## Work item:
Begin with the first line of the entries below. Copy each line exactly, stopping after the one that contains "You are a computer-use agent. The image size is (2011, 933).".

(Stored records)
Start of Block

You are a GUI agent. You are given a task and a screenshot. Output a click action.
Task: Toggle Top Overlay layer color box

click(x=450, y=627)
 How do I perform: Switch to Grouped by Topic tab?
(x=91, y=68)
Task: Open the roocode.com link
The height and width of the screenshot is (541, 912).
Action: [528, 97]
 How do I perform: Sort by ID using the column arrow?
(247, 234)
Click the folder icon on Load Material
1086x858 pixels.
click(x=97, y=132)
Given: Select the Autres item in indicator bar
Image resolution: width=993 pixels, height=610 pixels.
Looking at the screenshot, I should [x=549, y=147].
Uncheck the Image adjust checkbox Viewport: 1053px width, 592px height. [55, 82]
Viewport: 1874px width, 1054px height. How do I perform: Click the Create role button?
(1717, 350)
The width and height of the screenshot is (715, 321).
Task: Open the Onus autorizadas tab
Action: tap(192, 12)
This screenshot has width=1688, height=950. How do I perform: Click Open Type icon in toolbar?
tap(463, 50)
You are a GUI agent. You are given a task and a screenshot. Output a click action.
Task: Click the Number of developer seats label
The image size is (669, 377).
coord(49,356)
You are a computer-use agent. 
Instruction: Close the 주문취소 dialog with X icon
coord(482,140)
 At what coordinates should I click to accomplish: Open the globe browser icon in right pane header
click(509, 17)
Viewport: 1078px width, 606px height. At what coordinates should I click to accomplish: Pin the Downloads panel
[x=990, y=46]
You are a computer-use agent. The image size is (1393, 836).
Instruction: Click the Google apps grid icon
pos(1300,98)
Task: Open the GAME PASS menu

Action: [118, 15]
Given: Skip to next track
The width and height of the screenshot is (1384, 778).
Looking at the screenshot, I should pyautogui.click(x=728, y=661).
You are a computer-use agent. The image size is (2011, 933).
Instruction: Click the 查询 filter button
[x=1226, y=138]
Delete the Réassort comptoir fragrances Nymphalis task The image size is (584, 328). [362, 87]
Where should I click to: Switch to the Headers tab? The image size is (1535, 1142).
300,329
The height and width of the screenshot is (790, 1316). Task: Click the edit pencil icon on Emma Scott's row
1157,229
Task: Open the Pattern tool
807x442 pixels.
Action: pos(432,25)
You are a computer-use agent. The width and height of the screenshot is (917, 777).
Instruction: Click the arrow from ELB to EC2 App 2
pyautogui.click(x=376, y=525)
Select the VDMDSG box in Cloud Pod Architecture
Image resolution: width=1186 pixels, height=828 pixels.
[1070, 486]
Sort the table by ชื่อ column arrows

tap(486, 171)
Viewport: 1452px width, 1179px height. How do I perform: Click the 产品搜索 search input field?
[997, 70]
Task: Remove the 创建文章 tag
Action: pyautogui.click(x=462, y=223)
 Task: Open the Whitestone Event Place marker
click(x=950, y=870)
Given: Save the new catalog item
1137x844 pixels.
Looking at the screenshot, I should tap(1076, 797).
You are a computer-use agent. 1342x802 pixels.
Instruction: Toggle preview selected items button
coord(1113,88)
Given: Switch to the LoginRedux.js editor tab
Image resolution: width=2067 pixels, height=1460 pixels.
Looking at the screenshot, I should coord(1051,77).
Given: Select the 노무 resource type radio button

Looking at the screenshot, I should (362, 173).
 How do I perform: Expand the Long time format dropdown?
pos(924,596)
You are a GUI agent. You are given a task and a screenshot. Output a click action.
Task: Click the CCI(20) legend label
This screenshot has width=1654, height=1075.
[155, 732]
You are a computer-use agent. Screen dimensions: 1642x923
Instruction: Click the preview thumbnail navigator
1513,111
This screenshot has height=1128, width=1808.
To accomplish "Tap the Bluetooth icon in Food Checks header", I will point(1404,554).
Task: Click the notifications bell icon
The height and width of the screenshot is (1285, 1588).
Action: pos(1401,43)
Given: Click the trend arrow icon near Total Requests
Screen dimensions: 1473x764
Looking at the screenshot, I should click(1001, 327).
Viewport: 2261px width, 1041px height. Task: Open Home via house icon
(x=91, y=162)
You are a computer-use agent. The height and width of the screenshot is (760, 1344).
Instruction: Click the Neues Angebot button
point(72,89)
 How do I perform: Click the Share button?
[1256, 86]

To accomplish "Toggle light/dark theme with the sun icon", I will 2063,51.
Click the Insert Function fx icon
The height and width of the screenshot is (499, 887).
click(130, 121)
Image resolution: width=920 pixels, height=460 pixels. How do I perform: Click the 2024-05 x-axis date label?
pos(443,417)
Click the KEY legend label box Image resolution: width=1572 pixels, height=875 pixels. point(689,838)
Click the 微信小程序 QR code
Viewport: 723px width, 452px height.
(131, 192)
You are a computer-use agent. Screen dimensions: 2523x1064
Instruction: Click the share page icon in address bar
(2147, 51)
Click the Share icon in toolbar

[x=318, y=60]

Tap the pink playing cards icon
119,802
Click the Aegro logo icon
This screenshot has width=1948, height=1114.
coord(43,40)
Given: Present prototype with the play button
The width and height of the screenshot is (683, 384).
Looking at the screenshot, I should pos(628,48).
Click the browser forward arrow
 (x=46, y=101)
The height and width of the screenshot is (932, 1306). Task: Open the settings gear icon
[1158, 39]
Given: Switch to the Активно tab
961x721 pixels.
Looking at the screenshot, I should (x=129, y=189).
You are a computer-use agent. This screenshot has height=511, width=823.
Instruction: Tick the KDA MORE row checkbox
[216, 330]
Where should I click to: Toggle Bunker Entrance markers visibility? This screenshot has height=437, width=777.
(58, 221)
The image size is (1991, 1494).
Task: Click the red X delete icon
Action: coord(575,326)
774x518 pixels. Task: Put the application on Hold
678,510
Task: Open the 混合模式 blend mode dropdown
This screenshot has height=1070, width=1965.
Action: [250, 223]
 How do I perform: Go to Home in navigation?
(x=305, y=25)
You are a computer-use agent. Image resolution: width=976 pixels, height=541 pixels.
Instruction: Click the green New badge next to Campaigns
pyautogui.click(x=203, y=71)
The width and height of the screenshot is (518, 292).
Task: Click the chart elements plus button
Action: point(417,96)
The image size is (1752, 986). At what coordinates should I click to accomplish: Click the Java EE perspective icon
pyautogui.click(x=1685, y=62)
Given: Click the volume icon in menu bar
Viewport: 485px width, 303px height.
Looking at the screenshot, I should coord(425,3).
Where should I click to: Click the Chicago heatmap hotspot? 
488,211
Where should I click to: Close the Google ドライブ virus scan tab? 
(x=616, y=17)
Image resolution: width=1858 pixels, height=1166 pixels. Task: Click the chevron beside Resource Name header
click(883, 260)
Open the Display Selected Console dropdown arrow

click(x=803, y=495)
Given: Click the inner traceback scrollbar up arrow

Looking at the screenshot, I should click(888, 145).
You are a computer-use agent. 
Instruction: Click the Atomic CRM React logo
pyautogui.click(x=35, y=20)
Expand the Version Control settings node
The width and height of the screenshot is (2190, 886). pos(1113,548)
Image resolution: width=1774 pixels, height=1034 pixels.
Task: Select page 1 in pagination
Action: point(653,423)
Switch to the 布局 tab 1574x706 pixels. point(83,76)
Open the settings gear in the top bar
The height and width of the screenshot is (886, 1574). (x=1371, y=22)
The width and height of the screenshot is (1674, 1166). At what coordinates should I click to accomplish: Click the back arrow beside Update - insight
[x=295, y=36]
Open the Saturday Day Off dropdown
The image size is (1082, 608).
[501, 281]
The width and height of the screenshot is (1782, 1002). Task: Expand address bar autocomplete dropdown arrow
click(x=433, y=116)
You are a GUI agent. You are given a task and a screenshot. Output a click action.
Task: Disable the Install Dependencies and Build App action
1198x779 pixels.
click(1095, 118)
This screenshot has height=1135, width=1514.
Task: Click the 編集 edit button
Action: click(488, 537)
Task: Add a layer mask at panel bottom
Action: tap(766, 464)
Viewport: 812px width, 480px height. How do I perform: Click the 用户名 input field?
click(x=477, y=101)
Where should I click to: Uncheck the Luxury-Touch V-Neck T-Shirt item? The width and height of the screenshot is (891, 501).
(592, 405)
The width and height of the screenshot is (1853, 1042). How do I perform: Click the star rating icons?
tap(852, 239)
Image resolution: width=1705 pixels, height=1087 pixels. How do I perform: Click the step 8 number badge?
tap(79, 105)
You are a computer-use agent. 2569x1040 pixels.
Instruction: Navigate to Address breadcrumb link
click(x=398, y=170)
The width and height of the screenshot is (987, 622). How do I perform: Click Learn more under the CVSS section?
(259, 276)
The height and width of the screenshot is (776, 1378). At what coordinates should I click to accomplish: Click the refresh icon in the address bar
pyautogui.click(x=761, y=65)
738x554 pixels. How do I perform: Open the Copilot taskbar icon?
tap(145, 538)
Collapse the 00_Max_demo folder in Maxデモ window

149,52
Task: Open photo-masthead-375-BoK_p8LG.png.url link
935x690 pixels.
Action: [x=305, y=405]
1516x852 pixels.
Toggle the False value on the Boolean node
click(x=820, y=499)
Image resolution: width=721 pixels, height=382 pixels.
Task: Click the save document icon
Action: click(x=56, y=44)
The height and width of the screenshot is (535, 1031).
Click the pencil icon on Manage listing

End of Block

## The completed task:
You are a GUI agent. You are given a task and a screenshot. Output a click action.
Task: Toggle Top Overlay layer color box

click(x=450, y=627)
 How do I perform: Switch to Grouped by Topic tab?
(x=91, y=68)
Task: Open the roocode.com link
The height and width of the screenshot is (541, 912).
Action: [528, 97]
 How do I perform: Sort by ID using the column arrow?
(247, 234)
Click the folder icon on Load Material
1086x858 pixels.
click(x=97, y=132)
Given: Select the Autres item in indicator bar
Image resolution: width=993 pixels, height=610 pixels.
Looking at the screenshot, I should [x=549, y=147].
Uncheck the Image adjust checkbox Viewport: 1053px width, 592px height. [55, 82]
Viewport: 1874px width, 1054px height. How do I perform: Click the Create role button?
(1717, 350)
The width and height of the screenshot is (715, 321).
Task: Open the Onus autorizadas tab
Action: tap(192, 12)
This screenshot has width=1688, height=950. How do I perform: Click Open Type icon in toolbar?
tap(463, 50)
You are a GUI agent. You are given a task and a screenshot. Output a click action.
Task: Click the Number of developer seats label
The image size is (669, 377).
coord(49,356)
You are a computer-use agent. 
Instruction: Close the 주문취소 dialog with X icon
coord(482,140)
 At what coordinates should I click to accomplish: Open the globe browser icon in right pane header
click(509, 17)
Viewport: 1078px width, 606px height. At what coordinates should I click to accomplish: Pin the Downloads panel
[x=990, y=46]
You are a computer-use agent. The image size is (1393, 836).
Instruction: Click the Google apps grid icon
pos(1300,98)
Task: Open the GAME PASS menu

Action: [118, 15]
Given: Skip to next track
The width and height of the screenshot is (1384, 778).
Looking at the screenshot, I should pyautogui.click(x=728, y=661).
You are a computer-use agent. The image size is (2011, 933).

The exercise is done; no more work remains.